TASK DETAILS: Could you transcribe all of the data word for word?

DATA Start Marker

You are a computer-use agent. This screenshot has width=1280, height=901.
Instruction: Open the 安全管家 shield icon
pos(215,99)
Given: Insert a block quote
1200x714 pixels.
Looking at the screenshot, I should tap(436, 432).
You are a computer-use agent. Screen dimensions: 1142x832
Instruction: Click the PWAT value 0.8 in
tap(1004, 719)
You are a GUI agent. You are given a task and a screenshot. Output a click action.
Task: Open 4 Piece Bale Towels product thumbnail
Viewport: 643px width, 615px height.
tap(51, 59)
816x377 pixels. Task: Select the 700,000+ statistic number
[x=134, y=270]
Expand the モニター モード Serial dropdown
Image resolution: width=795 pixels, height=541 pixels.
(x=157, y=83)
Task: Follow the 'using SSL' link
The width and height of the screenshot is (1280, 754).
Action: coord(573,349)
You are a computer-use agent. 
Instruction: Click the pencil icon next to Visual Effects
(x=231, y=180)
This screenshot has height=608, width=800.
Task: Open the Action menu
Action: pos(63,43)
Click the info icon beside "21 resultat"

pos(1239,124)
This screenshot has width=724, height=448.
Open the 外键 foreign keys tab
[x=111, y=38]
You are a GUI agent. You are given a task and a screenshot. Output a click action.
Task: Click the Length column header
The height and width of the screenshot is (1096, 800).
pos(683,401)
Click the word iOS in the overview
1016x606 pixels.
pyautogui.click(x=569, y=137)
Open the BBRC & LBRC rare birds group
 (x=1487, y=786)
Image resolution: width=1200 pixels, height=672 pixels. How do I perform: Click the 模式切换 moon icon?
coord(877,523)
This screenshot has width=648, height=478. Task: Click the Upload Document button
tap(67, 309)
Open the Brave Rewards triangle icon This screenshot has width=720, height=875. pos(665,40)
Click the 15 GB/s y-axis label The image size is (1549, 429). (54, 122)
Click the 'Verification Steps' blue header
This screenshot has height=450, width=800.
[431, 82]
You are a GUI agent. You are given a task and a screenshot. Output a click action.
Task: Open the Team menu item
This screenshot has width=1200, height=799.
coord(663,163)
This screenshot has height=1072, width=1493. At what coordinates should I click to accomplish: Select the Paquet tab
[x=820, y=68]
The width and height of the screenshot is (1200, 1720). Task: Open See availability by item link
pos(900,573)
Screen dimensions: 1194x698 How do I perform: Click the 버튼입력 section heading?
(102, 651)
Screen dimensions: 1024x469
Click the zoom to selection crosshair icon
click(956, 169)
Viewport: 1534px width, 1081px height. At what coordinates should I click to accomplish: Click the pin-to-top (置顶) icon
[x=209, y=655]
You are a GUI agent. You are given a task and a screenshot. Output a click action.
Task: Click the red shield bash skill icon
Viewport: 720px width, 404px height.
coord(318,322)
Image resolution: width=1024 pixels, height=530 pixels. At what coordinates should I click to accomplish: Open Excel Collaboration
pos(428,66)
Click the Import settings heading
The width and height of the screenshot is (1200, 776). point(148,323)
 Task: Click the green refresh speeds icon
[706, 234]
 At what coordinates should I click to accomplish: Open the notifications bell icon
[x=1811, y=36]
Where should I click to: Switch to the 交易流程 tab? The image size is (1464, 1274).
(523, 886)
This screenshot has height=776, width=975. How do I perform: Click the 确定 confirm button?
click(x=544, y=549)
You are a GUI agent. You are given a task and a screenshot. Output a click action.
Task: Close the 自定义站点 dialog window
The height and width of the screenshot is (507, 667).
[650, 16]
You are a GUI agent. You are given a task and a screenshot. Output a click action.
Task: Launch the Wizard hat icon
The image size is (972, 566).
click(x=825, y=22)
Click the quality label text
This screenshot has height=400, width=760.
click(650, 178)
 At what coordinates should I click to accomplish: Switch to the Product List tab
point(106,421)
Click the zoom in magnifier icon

DATA End Marker

RESPONSE:
You are a computer-use agent. This screenshot has width=1280, height=901.
Instruction: Open the 安全管家 shield icon
pos(215,99)
Given: Insert a block quote
1200x714 pixels.
Looking at the screenshot, I should tap(436, 432).
You are a computer-use agent. Screen dimensions: 1142x832
Instruction: Click the PWAT value 0.8 in
tap(1004, 719)
You are a GUI agent. You are given a task and a screenshot. Output a click action.
Task: Open 4 Piece Bale Towels product thumbnail
Viewport: 643px width, 615px height.
tap(51, 59)
816x377 pixels. Task: Select the 700,000+ statistic number
[x=134, y=270]
Expand the モニター モード Serial dropdown
Image resolution: width=795 pixels, height=541 pixels.
(x=157, y=83)
Task: Follow the 'using SSL' link
The width and height of the screenshot is (1280, 754).
Action: coord(573,349)
You are a computer-use agent. 
Instruction: Click the pencil icon next to Visual Effects
(x=231, y=180)
This screenshot has height=608, width=800.
Task: Open the Action menu
Action: pos(63,43)
Click the info icon beside "21 resultat"

pos(1239,124)
This screenshot has width=724, height=448.
Open the 外键 foreign keys tab
[x=111, y=38]
You are a GUI agent. You are given a task and a screenshot. Output a click action.
Task: Click the Length column header
The height and width of the screenshot is (1096, 800).
pos(683,401)
Click the word iOS in the overview
1016x606 pixels.
pyautogui.click(x=569, y=137)
Open the BBRC & LBRC rare birds group
 (x=1487, y=786)
Image resolution: width=1200 pixels, height=672 pixels. How do I perform: Click the 模式切换 moon icon?
coord(877,523)
This screenshot has width=648, height=478. Task: Click the Upload Document button
tap(67, 309)
Open the Brave Rewards triangle icon This screenshot has width=720, height=875. pos(665,40)
Click the 15 GB/s y-axis label The image size is (1549, 429). (54, 122)
Click the 'Verification Steps' blue header
This screenshot has height=450, width=800.
[431, 82]
You are a GUI agent. You are given a task and a screenshot. Output a click action.
Task: Open the Team menu item
This screenshot has width=1200, height=799.
coord(663,163)
This screenshot has height=1072, width=1493. At what coordinates should I click to accomplish: Select the Paquet tab
[x=820, y=68]
The width and height of the screenshot is (1200, 1720). Task: Open See availability by item link
pos(900,573)
Screen dimensions: 1194x698 How do I perform: Click the 버튼입력 section heading?
(102, 651)
Screen dimensions: 1024x469
Click the zoom to selection crosshair icon
click(956, 169)
Viewport: 1534px width, 1081px height. At what coordinates should I click to accomplish: Click the pin-to-top (置顶) icon
[x=209, y=655]
You are a GUI agent. You are given a task and a screenshot. Output a click action.
Task: Click the red shield bash skill icon
Viewport: 720px width, 404px height.
coord(318,322)
Image resolution: width=1024 pixels, height=530 pixels. At what coordinates should I click to accomplish: Open Excel Collaboration
pos(428,66)
Click the Import settings heading
The width and height of the screenshot is (1200, 776). point(148,323)
 Task: Click the green refresh speeds icon
[706, 234]
 At what coordinates should I click to accomplish: Open the notifications bell icon
[x=1811, y=36]
Where should I click to: Switch to the 交易流程 tab? The image size is (1464, 1274).
(523, 886)
This screenshot has height=776, width=975. How do I perform: Click the 确定 confirm button?
click(x=544, y=549)
You are a GUI agent. You are given a task and a screenshot. Output a click action.
Task: Close the 自定义站点 dialog window
The height and width of the screenshot is (507, 667).
[650, 16]
You are a GUI agent. You are given a task and a screenshot. Output a click action.
Task: Launch the Wizard hat icon
The image size is (972, 566).
click(x=825, y=22)
Click the quality label text
This screenshot has height=400, width=760.
click(650, 178)
 At what coordinates should I click to accomplish: Switch to the Product List tab
point(106,421)
Click the zoom in magnifier icon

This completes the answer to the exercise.